Pour la cuve du réacteur, FRAMATOME avait démontré qu’après 40 ans d’irradiation de la paroi, les critères réglementaires relatifs au risque de rupture étaient encore respectés. Et compte-tenu des marges prises à la construction, nul doute qu’ils le seront encore bien après (grâce notamment à un choix judicieux de matériaux). Mieux : à la fin des années 90, EDF a adopté des plans de chargement du combustible dans la cuve qui réduisent l’irradiation de la paroi de la cuve. De ce fait, le matériel se fragilise encore moins que ce qui avait été prévu à la conception. Et les marges pour exploiter jusqu’à 50, 60 voire 80 ans, sont encore plus importantes.

Par ailleurs, les nombreux travaux de R&D, les résultats de la surveillance, l’analyse du retour d’expérience français et international, les connaissances acquises sur le comportement des matériaux et les effets de l’irradiation[4] sont intégrés dans les modifications mises en oeuvre dans les centrales et permettent d’envisager l’avenir avec sérénité. De fait, avec une exploitation qui réduit le vieillissement, une maintenance qui en compense les effets et des améliorations régulières, il est pôssible d’affirmer que le niveau de sûreté des centrales augmente plutôt avec l’âge.

 

Des centrales de… 47 ans

Techniquement, rien n’empêche donc une centrale de fonctionner au-delà de 40 ans ou plus. Et c’est déjà le cas dans plusieurs pays. Ainsi, les Etats-Unis exploitent 99 réacteurs sur 65 sites. Le plus ancien – Oyster Creek (New Jersey) – est exploité depuis 1969. Il a donc soufflé ses 47 bougies… et son fonctionnement est prévu jusqu’en 2019. Il aura alors 50 ans.

Avant la construction d’une centrale nucléaire, l’exploitant américain doit déposer une demande une licence.

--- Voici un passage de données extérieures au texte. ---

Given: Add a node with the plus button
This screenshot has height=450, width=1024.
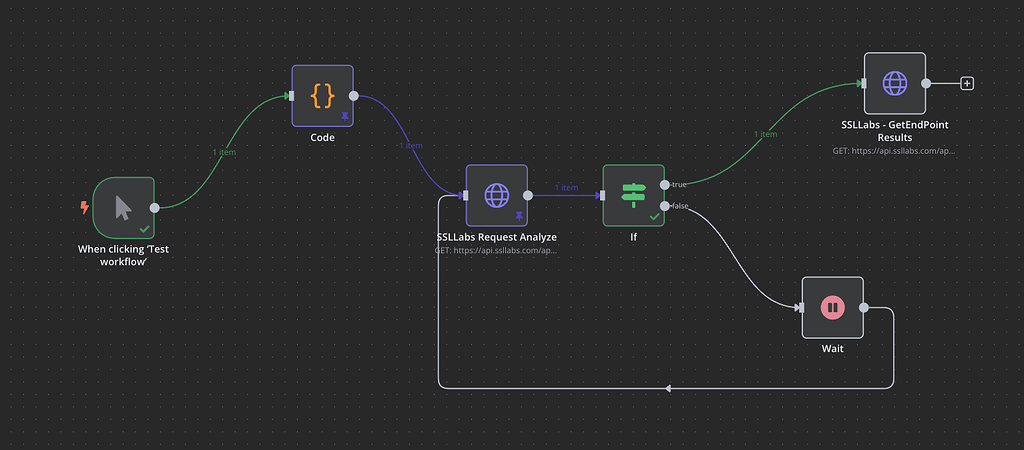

Cette dernière a une durée définie par l’Autorité de sûreté américaine (NRC). Si l’exploitant veut continuer à exploiter après la date limite, il présente un dossier de renouvellement de licence. Et l’autorité de sûreté peut donner une nouvelle autorisation de poursuivre l’exploitation.

74 réacteurs ont déjà reçu leur licence pour être exploités jusqu’à 60 ans, dont une trentaine de la même technologie que les réacteurs français. Comme Beaver Valley (Pennsylvanie), la « jumelle » de Fessenheim. L’exploitation jusqu’à 80 ans est également envisagée pour plusieurs centrales.

En Grande Bretagne, les deux réacteurs d’Oldbury[5] (Midlands de l’ouest) mis en service en 1967, ont fonctionné jusqu’en 2012, soit 45 ans. Le réacteur de Wylfa 1 sur l’île d’Anglesey dans le nord du Pays de Galles a produit de l’électricité de janvier 1971 à décembre 2015, soit 44 ans de bons et loyaux services. Calder Hall – dans le comté de Cumbria – mis en service en 1956 a quant à lui produit de l’électricité jusqu’en 2003.

En Inde, la centrale de Tarapur[6] (Maharashtra) fonctionne depuis 1969. Comme le réacteur 1 de la centrale de Beznau[7], en Suisse, de type  réacteur à eau pressurisée qui est désormais à 47 ans, la « plus ancienne centrale du monde ». Et n’en n’est pas moins sûre pour autant.

 

En France, la poursuite de l’exploitation est validée tous les 10 ans

Tous les dix ans, les centrales nucléaires françaises subissent une visite extrêmement complète (la visite décennale) qui doit permettre de valider la poursuite d’exploitation pour 10 années supplémentaires. Toute prolongation au-delà de la prochaine décennale n’est jamais acquise, pas plus à 30 ans qu’à 40 ans.

Lors de ces visites, outre la maintenance classique et le renouvellement d’une partie du combustible, des inspections spécifiques sont faites sur la partie nucléaire des installations.

Le circuit primaire est monté en pression (à 207 bars au lieu de 155 en pression normale). Son intégrité est ensuite vérifiée par l’Autorité de sûreté (ASN). Le test dure une soixantaine d’heures.

Autre test : la mise en pression de l’enceinte de confinement qui est portée à 4 bars, 4 fois la pression atmosphérique. On vérifie l’intégrité du béton du bâtiment. Là encore, l’ASN est sur place pour vérifier l’intervention.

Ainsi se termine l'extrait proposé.